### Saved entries
________________

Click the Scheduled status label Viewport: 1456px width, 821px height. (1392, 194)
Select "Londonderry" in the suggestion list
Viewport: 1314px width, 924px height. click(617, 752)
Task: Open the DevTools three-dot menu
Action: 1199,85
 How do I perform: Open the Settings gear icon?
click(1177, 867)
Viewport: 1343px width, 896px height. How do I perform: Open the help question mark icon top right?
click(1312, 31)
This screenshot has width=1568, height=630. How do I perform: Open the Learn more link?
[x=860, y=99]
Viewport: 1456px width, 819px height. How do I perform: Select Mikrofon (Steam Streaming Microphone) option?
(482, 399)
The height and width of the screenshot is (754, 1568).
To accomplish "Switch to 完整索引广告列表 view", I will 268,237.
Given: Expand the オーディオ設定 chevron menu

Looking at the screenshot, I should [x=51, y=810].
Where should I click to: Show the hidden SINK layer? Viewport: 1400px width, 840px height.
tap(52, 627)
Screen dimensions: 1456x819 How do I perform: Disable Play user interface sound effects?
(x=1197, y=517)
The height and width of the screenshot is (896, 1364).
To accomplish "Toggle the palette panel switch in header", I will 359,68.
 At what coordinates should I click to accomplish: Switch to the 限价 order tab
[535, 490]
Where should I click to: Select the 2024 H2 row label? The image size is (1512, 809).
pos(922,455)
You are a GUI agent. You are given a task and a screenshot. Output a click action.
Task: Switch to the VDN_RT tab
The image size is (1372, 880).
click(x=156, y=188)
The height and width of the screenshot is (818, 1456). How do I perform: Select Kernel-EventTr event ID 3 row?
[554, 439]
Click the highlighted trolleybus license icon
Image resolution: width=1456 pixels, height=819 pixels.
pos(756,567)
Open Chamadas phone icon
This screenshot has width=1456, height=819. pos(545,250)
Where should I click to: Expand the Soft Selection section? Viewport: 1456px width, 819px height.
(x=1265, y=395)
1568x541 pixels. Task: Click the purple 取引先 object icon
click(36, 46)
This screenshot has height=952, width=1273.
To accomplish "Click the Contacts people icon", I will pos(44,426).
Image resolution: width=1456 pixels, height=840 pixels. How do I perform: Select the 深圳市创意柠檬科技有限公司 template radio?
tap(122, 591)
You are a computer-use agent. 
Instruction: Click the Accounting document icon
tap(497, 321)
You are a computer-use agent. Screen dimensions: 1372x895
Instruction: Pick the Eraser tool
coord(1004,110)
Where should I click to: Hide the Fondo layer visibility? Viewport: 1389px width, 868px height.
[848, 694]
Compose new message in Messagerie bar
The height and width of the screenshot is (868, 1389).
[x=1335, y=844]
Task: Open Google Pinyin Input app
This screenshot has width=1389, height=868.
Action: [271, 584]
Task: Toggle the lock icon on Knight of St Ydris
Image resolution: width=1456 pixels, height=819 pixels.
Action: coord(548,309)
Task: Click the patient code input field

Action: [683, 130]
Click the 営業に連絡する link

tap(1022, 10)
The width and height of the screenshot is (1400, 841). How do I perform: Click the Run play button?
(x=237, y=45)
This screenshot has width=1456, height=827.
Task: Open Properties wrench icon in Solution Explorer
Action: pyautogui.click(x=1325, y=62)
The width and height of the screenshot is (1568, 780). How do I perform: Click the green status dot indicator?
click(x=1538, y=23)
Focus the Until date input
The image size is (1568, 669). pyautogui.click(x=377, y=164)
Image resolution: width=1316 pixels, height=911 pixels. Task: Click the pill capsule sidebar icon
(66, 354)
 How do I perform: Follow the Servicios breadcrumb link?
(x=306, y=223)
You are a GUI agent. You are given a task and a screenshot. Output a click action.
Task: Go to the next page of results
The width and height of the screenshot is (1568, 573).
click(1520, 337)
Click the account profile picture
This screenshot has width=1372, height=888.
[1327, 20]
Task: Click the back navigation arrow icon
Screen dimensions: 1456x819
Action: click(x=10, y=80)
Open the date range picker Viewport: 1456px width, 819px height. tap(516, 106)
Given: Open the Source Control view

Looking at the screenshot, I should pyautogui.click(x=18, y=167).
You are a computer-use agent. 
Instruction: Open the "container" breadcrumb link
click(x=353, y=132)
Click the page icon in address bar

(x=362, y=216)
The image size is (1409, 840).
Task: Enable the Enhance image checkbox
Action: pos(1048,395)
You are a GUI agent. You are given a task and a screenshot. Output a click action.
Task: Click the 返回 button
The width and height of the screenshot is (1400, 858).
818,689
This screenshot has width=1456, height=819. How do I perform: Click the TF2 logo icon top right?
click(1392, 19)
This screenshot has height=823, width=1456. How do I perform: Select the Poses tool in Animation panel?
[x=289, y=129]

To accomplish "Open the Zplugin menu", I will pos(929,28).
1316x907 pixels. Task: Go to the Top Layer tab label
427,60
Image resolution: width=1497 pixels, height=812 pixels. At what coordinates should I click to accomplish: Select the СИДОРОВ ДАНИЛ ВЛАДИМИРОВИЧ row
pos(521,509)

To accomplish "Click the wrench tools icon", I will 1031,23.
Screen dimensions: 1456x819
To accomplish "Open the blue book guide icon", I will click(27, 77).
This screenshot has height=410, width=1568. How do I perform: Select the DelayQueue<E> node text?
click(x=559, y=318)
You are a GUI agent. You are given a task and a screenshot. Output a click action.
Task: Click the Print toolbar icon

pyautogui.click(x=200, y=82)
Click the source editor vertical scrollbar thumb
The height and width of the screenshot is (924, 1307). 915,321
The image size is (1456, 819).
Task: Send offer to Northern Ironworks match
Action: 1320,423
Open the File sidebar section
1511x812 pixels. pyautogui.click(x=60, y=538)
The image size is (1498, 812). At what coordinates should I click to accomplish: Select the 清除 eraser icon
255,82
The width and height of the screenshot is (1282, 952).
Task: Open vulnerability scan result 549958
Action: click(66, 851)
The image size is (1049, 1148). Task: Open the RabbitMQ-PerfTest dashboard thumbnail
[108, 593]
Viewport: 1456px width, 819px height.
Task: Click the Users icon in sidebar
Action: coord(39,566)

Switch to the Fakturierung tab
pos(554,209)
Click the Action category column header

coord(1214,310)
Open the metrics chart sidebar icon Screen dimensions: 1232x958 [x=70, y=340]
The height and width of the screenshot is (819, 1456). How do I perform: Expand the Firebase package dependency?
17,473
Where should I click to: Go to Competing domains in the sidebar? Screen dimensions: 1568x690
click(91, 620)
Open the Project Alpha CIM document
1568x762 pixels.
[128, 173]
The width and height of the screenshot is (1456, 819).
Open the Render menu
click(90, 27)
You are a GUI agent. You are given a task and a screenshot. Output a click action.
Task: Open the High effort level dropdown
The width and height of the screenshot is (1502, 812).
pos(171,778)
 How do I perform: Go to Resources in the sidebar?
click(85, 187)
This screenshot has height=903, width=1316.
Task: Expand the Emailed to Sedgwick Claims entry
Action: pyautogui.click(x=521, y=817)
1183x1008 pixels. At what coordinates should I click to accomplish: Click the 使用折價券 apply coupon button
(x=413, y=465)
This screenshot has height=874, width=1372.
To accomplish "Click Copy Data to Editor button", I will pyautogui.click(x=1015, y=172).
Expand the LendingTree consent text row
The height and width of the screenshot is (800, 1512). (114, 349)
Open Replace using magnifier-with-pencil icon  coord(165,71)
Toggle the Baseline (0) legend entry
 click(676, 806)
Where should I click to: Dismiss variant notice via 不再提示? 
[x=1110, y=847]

________________

### Task directions
All of the records above need to be printed again exactly as they appear.

### Written response
Click the Scheduled status label Viewport: 1456px width, 821px height. (1392, 194)
Select "Londonderry" in the suggestion list
Viewport: 1314px width, 924px height. click(617, 752)
Task: Open the DevTools three-dot menu
Action: 1199,85
 How do I perform: Open the Settings gear icon?
click(1177, 867)
Viewport: 1343px width, 896px height. How do I perform: Open the help question mark icon top right?
click(1312, 31)
This screenshot has width=1568, height=630. How do I perform: Open the Learn more link?
[x=860, y=99]
Viewport: 1456px width, 819px height. How do I perform: Select Mikrofon (Steam Streaming Microphone) option?
(482, 399)
The height and width of the screenshot is (754, 1568).
To accomplish "Switch to 完整索引广告列表 view", I will 268,237.
Given: Expand the オーディオ設定 chevron menu

Looking at the screenshot, I should [x=51, y=810].
Where should I click to: Show the hidden SINK layer? Viewport: 1400px width, 840px height.
tap(52, 627)
Screen dimensions: 1456x819 How do I perform: Disable Play user interface sound effects?
(x=1197, y=517)
The height and width of the screenshot is (896, 1364).
To accomplish "Toggle the palette panel switch in header", I will 359,68.
 At what coordinates should I click to accomplish: Switch to the 限价 order tab
[535, 490]
Where should I click to: Select the 2024 H2 row label? The image size is (1512, 809).
pos(922,455)
You are a GUI agent. You are given a task and a screenshot. Output a click action.
Task: Switch to the VDN_RT tab
The image size is (1372, 880).
click(x=156, y=188)
The height and width of the screenshot is (818, 1456). How do I perform: Select Kernel-EventTr event ID 3 row?
[554, 439]
Click the highlighted trolleybus license icon
Image resolution: width=1456 pixels, height=819 pixels.
pos(756,567)
Open Chamadas phone icon
This screenshot has width=1456, height=819. pos(545,250)
Where should I click to: Expand the Soft Selection section? Viewport: 1456px width, 819px height.
(x=1265, y=395)
1568x541 pixels. Task: Click the purple 取引先 object icon
click(36, 46)
This screenshot has height=952, width=1273.
To accomplish "Click the Contacts people icon", I will pos(44,426).
Image resolution: width=1456 pixels, height=840 pixels. How do I perform: Select the 深圳市创意柠檬科技有限公司 template radio?
tap(122, 591)
You are a computer-use agent. 
Instruction: Click the Accounting document icon
tap(497, 321)
You are a computer-use agent. Screen dimensions: 1372x895
Instruction: Pick the Eraser tool
coord(1004,110)
Where should I click to: Hide the Fondo layer visibility? Viewport: 1389px width, 868px height.
[848, 694]
Compose new message in Messagerie bar
The height and width of the screenshot is (868, 1389).
[x=1335, y=844]
Task: Open Google Pinyin Input app
This screenshot has width=1389, height=868.
Action: [271, 584]
Task: Toggle the lock icon on Knight of St Ydris
Image resolution: width=1456 pixels, height=819 pixels.
Action: coord(548,309)
Task: Click the patient code input field

Action: [683, 130]
Click the 営業に連絡する link

tap(1022, 10)
The width and height of the screenshot is (1400, 841). How do I perform: Click the Run play button?
(x=237, y=45)
This screenshot has width=1456, height=827.
Task: Open Properties wrench icon in Solution Explorer
Action: pyautogui.click(x=1325, y=62)
The width and height of the screenshot is (1568, 780). How do I perform: Click the green status dot indicator?
click(x=1538, y=23)
Focus the Until date input
The image size is (1568, 669). pyautogui.click(x=377, y=164)
Image resolution: width=1316 pixels, height=911 pixels. Task: Click the pill capsule sidebar icon
(66, 354)
 How do I perform: Follow the Servicios breadcrumb link?
(x=306, y=223)
You are a GUI agent. You are given a task and a screenshot. Output a click action.
Task: Go to the next page of results
The width and height of the screenshot is (1568, 573).
click(1520, 337)
Click the account profile picture
This screenshot has width=1372, height=888.
[1327, 20]
Task: Click the back navigation arrow icon
Screen dimensions: 1456x819
Action: click(x=10, y=80)
Open the date range picker Viewport: 1456px width, 819px height. tap(516, 106)
Given: Open the Source Control view

Looking at the screenshot, I should pyautogui.click(x=18, y=167).
You are a computer-use agent. 
Instruction: Open the "container" breadcrumb link
click(x=353, y=132)
Click the page icon in address bar

(x=362, y=216)
The image size is (1409, 840).
Task: Enable the Enhance image checkbox
Action: pos(1048,395)
You are a GUI agent. You are given a task and a screenshot. Output a click action.
Task: Click the 返回 button
The width and height of the screenshot is (1400, 858).
818,689
This screenshot has width=1456, height=819. How do I perform: Click the TF2 logo icon top right?
click(1392, 19)
This screenshot has height=823, width=1456. How do I perform: Select the Poses tool in Animation panel?
[x=289, y=129]

To accomplish "Open the Zplugin menu", I will pos(929,28).
1316x907 pixels. Task: Go to the Top Layer tab label
427,60
Image resolution: width=1497 pixels, height=812 pixels. At what coordinates should I click to accomplish: Select the СИДОРОВ ДАНИЛ ВЛАДИМИРОВИЧ row
pos(521,509)

To accomplish "Click the wrench tools icon", I will 1031,23.
Screen dimensions: 1456x819
To accomplish "Open the blue book guide icon", I will click(27, 77).
This screenshot has height=410, width=1568. How do I perform: Select the DelayQueue<E> node text?
click(x=559, y=318)
You are a GUI agent. You are given a task and a screenshot. Output a click action.
Task: Click the Print toolbar icon

pyautogui.click(x=200, y=82)
Click the source editor vertical scrollbar thumb
The height and width of the screenshot is (924, 1307). 915,321
The image size is (1456, 819).
Task: Send offer to Northern Ironworks match
Action: 1320,423
Open the File sidebar section
1511x812 pixels. pyautogui.click(x=60, y=538)
The image size is (1498, 812). At what coordinates should I click to accomplish: Select the 清除 eraser icon
255,82
The width and height of the screenshot is (1282, 952).
Task: Open vulnerability scan result 549958
Action: click(66, 851)
The image size is (1049, 1148). Task: Open the RabbitMQ-PerfTest dashboard thumbnail
[108, 593]
Viewport: 1456px width, 819px height.
Task: Click the Users icon in sidebar
Action: coord(39,566)

Switch to the Fakturierung tab
pos(554,209)
Click the Action category column header

coord(1214,310)
Open the metrics chart sidebar icon Screen dimensions: 1232x958 [x=70, y=340]
The height and width of the screenshot is (819, 1456). How do I perform: Expand the Firebase package dependency?
17,473
Where should I click to: Go to Competing domains in the sidebar? Screen dimensions: 1568x690
click(91, 620)
Open the Project Alpha CIM document
1568x762 pixels.
[128, 173]
The width and height of the screenshot is (1456, 819).
Open the Render menu
click(90, 27)
You are a GUI agent. You are given a task and a screenshot. Output a click action.
Task: Open the High effort level dropdown
The width and height of the screenshot is (1502, 812).
pos(171,778)
 How do I perform: Go to Resources in the sidebar?
click(85, 187)
This screenshot has height=903, width=1316.
Task: Expand the Emailed to Sedgwick Claims entry
Action: pyautogui.click(x=521, y=817)
1183x1008 pixels. At what coordinates should I click to accomplish: Click the 使用折價券 apply coupon button
(x=413, y=465)
This screenshot has height=874, width=1372.
To accomplish "Click Copy Data to Editor button", I will pyautogui.click(x=1015, y=172).
Expand the LendingTree consent text row
The height and width of the screenshot is (800, 1512). (114, 349)
Open Replace using magnifier-with-pencil icon  coord(165,71)
Toggle the Baseline (0) legend entry
 click(676, 806)
Where should I click to: Dismiss variant notice via 不再提示? 
[x=1110, y=847]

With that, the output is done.